Interpretable Deep Learning Methods for Multiview Learning

TL;DR

iDeepViewLearn is an innovative deep learning model capable of capturing nonlinear relationships between data from multiple views while achieving feature selection.

Abstract

Technological advances have enabled the generation of unique and complementary types of data or views (e.g. genomics, proteomics, metabolomics) and opened up a new era in multiview learning research with the potential to lead to new biomedical discoveries. We propose iDeepViewLearn (Interpretable Deep Learning Method for Multiview Learning) for learning nonlinear relationships in data from multiple views while achieving feature selection. iDeepViewLearn combines deep learning flexibility with the statistical benefits of data and knowledge-driven feature selection, giving interpretable results. Deep neural networks are used to learn view-independent low-dimensional embedding through an optimization problem that minimizes the difference between observed and reconstructed data, while imposing a regularization penalty on the reconstructed data. The normalized Laplacian of a graph is used to model bilateral relationships between variables in each view, therefore, encouraging selection of related variables. iDeepViewLearn is tested on simulated and two real-world data, including breast cancer-related gene expression and methylation data. iDeepViewLearn had competitive classification results and identified genes and CpG sites that differentiated between individuals who died from breast cancer and those who did not. The results of our real data application and simulations with small to moderate sample sizes suggest that iDeepViewLearn may be a useful method for small-sample-size problems compared to other deep learning methods for multiview learning.
Paper Structure (21 sections, 6 equations, 10 figures, 13 tables)
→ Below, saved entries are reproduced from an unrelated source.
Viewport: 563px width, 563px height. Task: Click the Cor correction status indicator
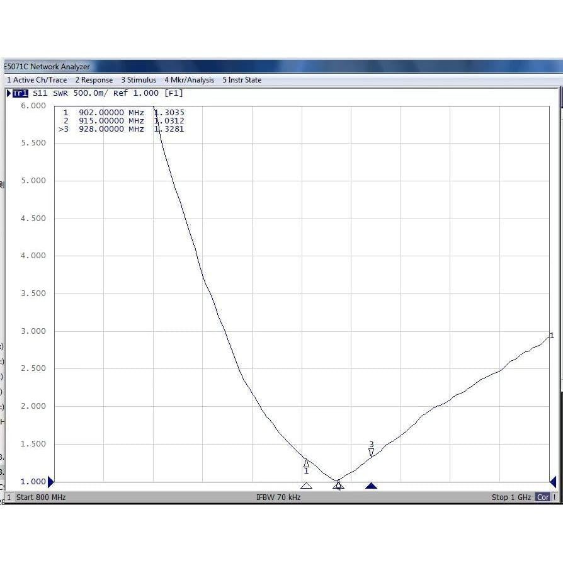543,497
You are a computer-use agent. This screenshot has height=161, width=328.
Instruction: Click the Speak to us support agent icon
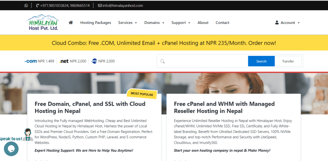tap(28, 134)
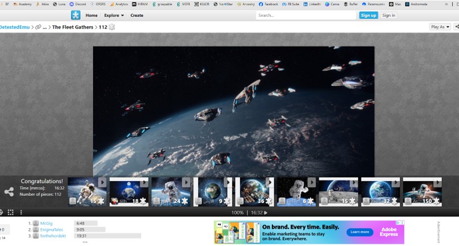Expand the leaderboard ellipsis below forthehordekt
This screenshot has width=459, height=246.
[85, 242]
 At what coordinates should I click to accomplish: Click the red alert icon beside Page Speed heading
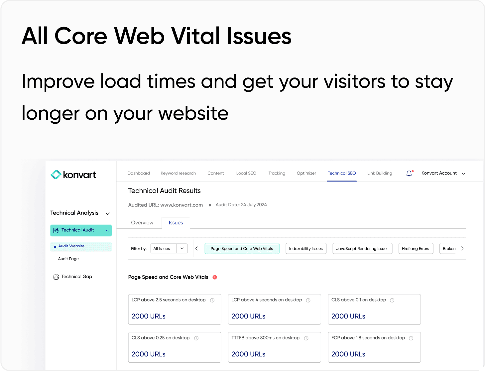coord(215,277)
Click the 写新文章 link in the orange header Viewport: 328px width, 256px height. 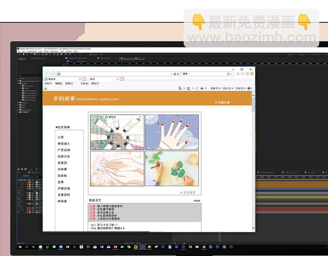223,102
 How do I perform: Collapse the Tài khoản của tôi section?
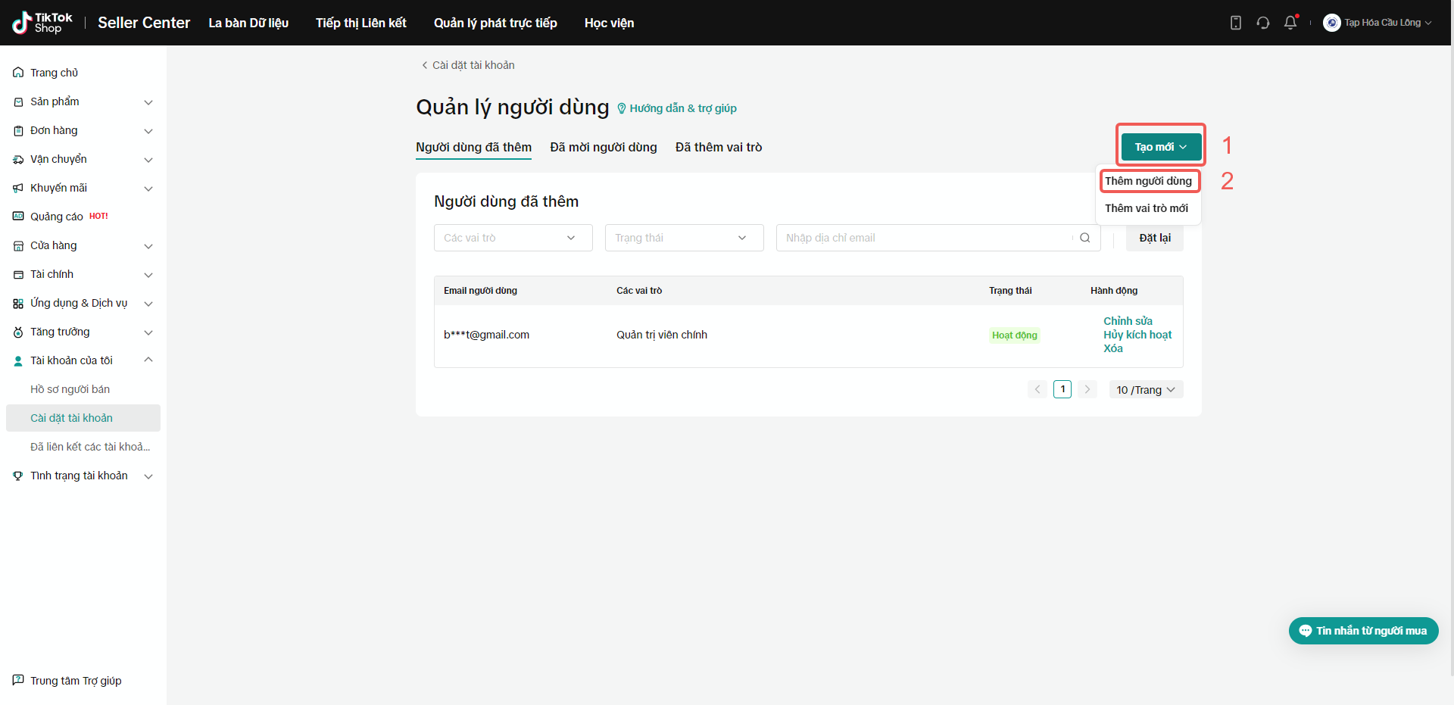click(x=148, y=360)
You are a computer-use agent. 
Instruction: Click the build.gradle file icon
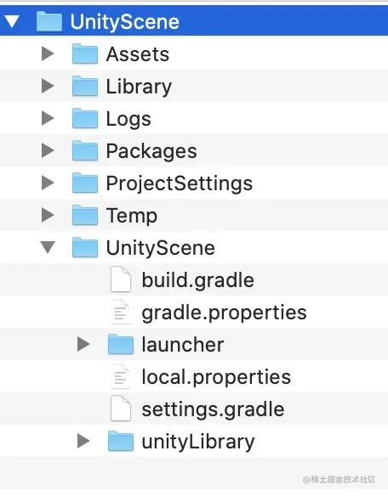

This paper contains 21 sections, 6 equations, 10 figures, 13 tables.

Figures (10)

  • Figure 1: Feature Selection. We train a deep learning model that takes all the views, estimates a shared low-dimensional representation ${\bf Z}$ that drives the variation across the views, and obtains nonlinear reconstructions ($G_1({\bf Z})$,…,$G_D({\bf Z})$) of the original views. We impose sparsity constraints on the reconstructions allowing us to identify a subset of variables for each view ($\mathbf I_1$, …,$\mathbf I_D$) that approximate the original data.
  • Figure 2: Reconstruction and Downstream Analysis. We train a deep learning model to obtain a common low-dimensional representation ${\bf Z}'$ that is based on the features selected in Algorithm 1, we obtain nonlinear approximations ($\mathbf R_1({\bf Z})$,…,$\mathbf R_D({\bf Z}))$, and we perform downstream analyses using estimated ${\bf Z}'$.
  • Figure 3: Structure of nonlinear relationships between (First left panel) signal variables in View 1; (Second left panel) signal variables in View 2; (Middle panel)-(Fifth panel) signal variables between Views 1 and 2. Black circle: Class 1; Red triangle: Class 2.
  • Figure 4: Network structure for the first 50 variables in $\mathbf X^{(1)}$ and $\mathbf X^{(2)}$. Left: scale-free network; Middle: Lattice; Right: Cluster. For the Scale-free network, we consider variable 2 has a hub variable. Variable 2 and the variables directly connected to it are considered as signal variables. For the Lattice network, all variables except variable 50 are considered as signals. For the Cluster network, the circled clusters are considered as signals.
  • Figure 5: All genes except BIRC5 were consistently selected in the top $20\%$ of highly-ranked genes across the twenty resampled datasets. BIRC5 was selected 19 times (out of 20) in the top $20\%$ highly-ranked genes. Genes PDGFRB and BIRC5 have mean expression levels that are statistically significantly different between individuals that died from breast cancer and those that survived.